There is a transmitter, which clips on to your mains supply cable (it’s quite safe but you will need access to your home’s electricity meter), and a receiver which shows usage on its screen.
The transmitter is a fairly small, unobtrusive device that can be screwed to the wall to keep it in place. Both it and the receiver are battery-powered so there is no further wiring to connect. The receiver battery lasts for about 10 months and the transmitter lasts about 18. It was all easy to set up, with a clear picture-led guide that explained what to connect where.
The receiver shows current usage in watts as well as how much money you are spending each second in pounds and how much carbon dioxide is being produced. It also shows data for the last day, month, quarter or year, with two years of data stored. The meter is quite handy for checking single appliances – about three seconds after turning our kettle on the display shot up, which was quite instructive.
To calculate costs you need to input the data for your tariff. It can cope with up to four tariffs, with different ones for night and day. This is useful if you are an Economy 7 customer.

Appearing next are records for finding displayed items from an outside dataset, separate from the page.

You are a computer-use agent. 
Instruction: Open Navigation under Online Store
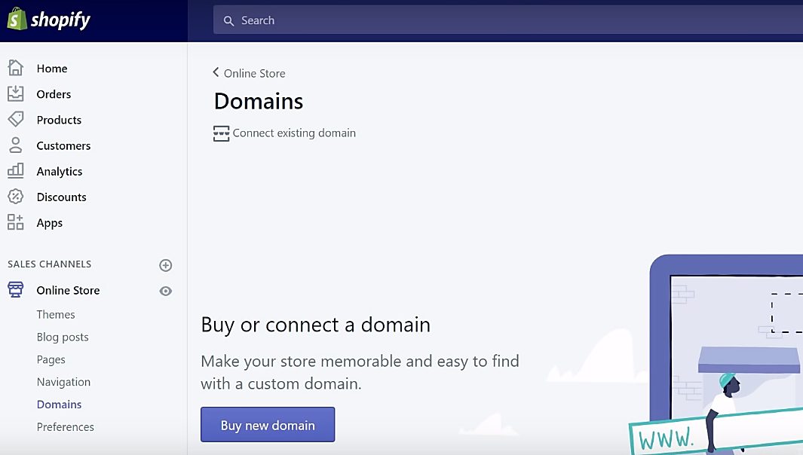point(63,382)
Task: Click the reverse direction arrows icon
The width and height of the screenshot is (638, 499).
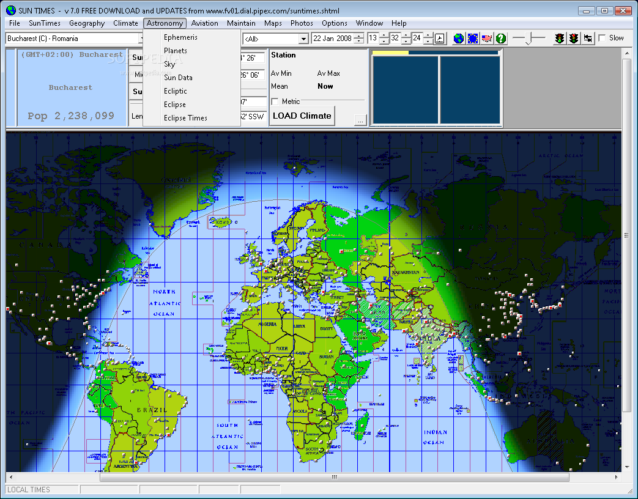Action: [x=588, y=39]
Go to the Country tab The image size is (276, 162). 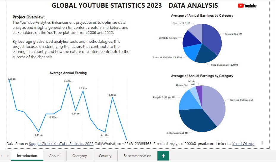click(105, 156)
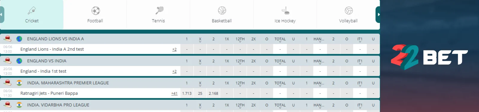Image resolution: width=479 pixels, height=112 pixels.
Task: Click the 22BET logo
Action: 429,57
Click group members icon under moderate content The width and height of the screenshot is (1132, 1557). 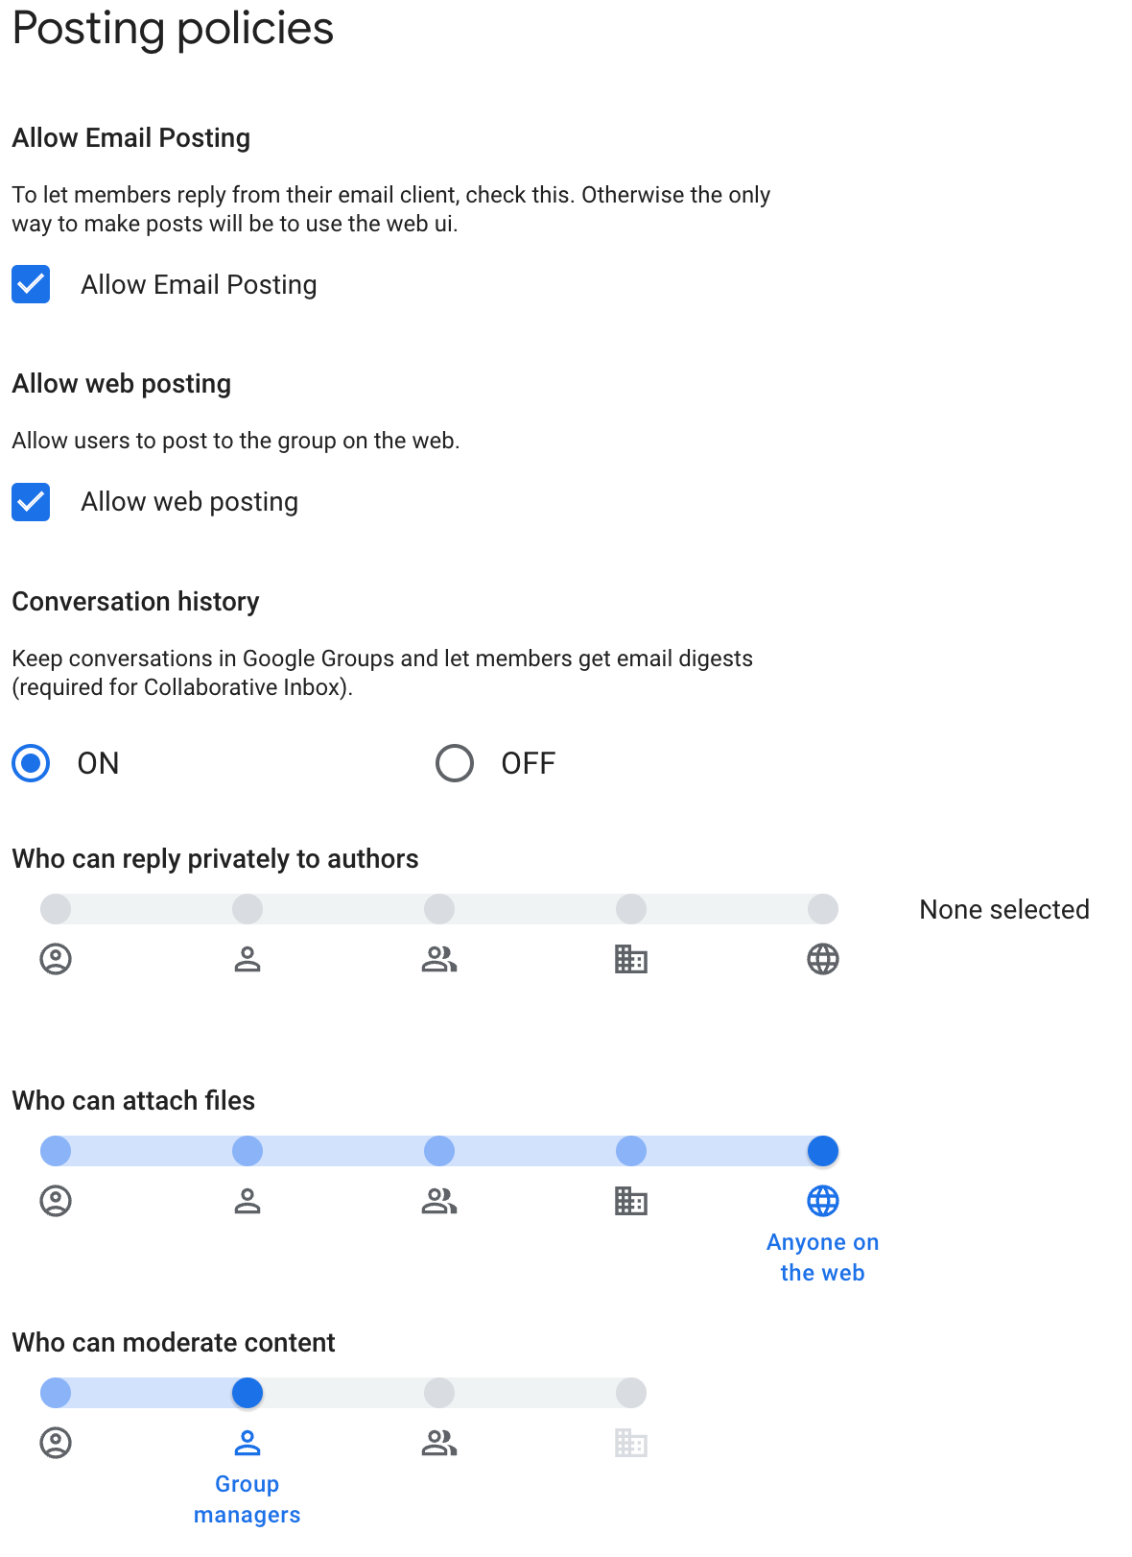(x=438, y=1443)
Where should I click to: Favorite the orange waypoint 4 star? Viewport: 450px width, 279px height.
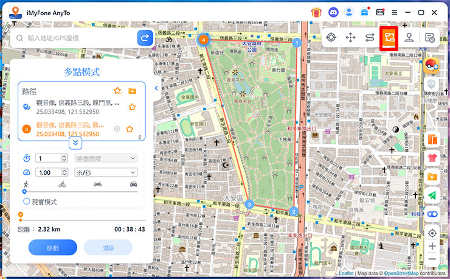130,129
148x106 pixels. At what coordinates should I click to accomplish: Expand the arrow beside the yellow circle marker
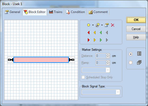93,25
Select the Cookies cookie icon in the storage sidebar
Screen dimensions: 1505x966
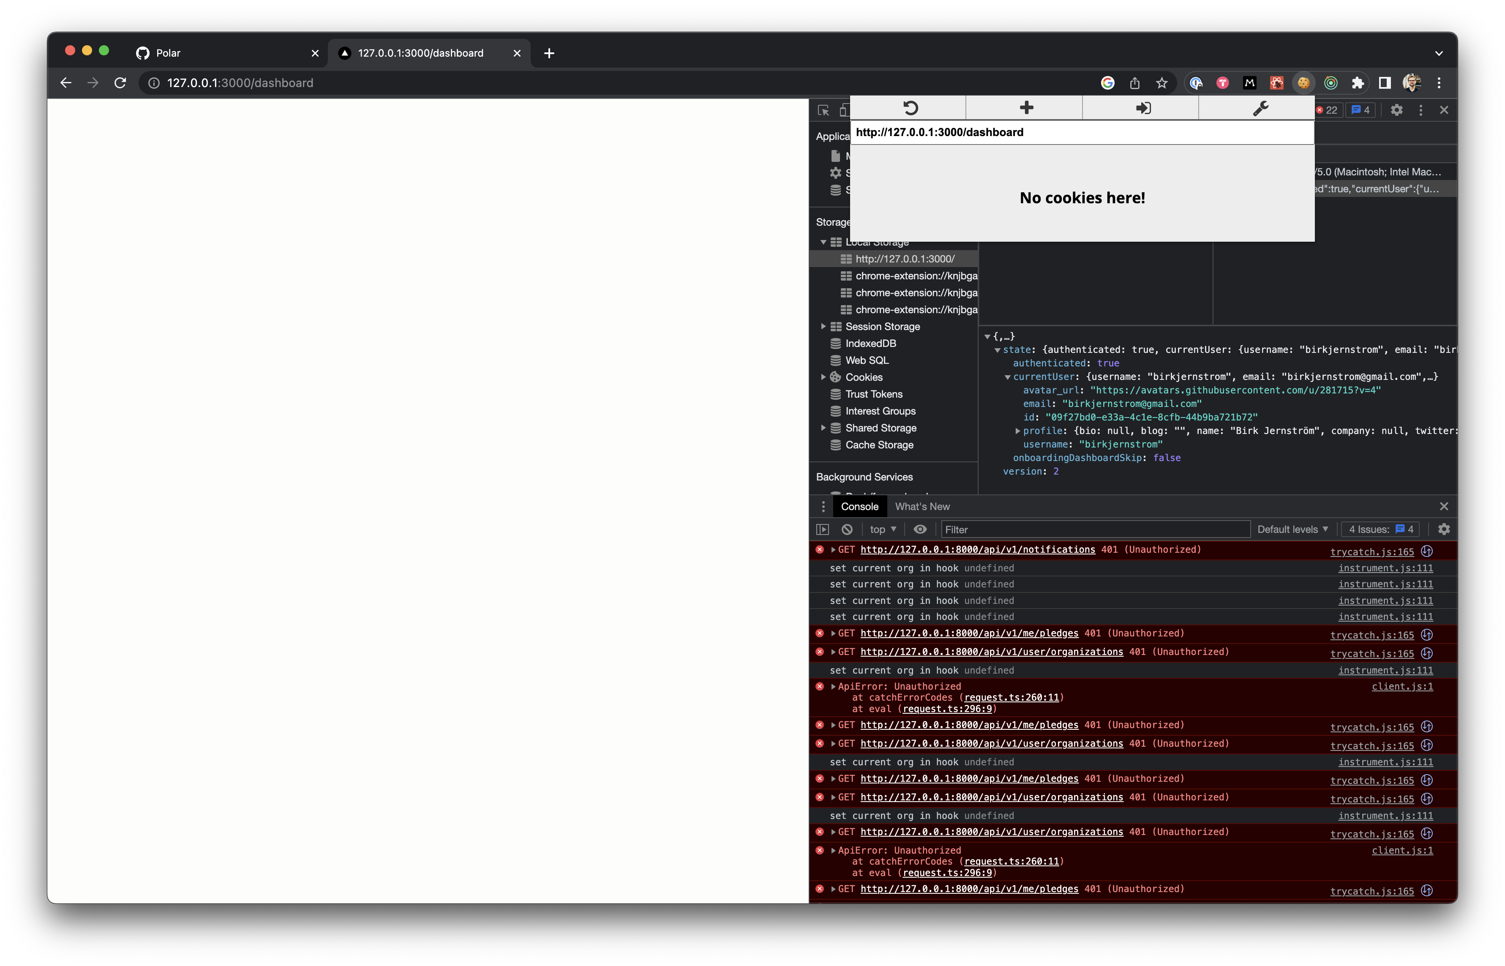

The house in which we tested the kit uses a British Gas electricity tariff that has different rates for the first few units of electricity each quarter. The Owl cannot cope with that so we used an average of the two which gave a fair approximation to the true cost (in fairness, no other current meter can cope with such tariffs either).
Setting up the cost data and using the meter was quite simple. The buttons are clear and the printed guide helps, although the beep every time a button is pressed gets irritating quickly.
Besides the monitor we are looking at, the company also supplies a cheaper Micro monitor, priced at £25, which lacks features such as the historical data and the Economy 7 mode, and a PC connection kit if you want to analyse your usage even further.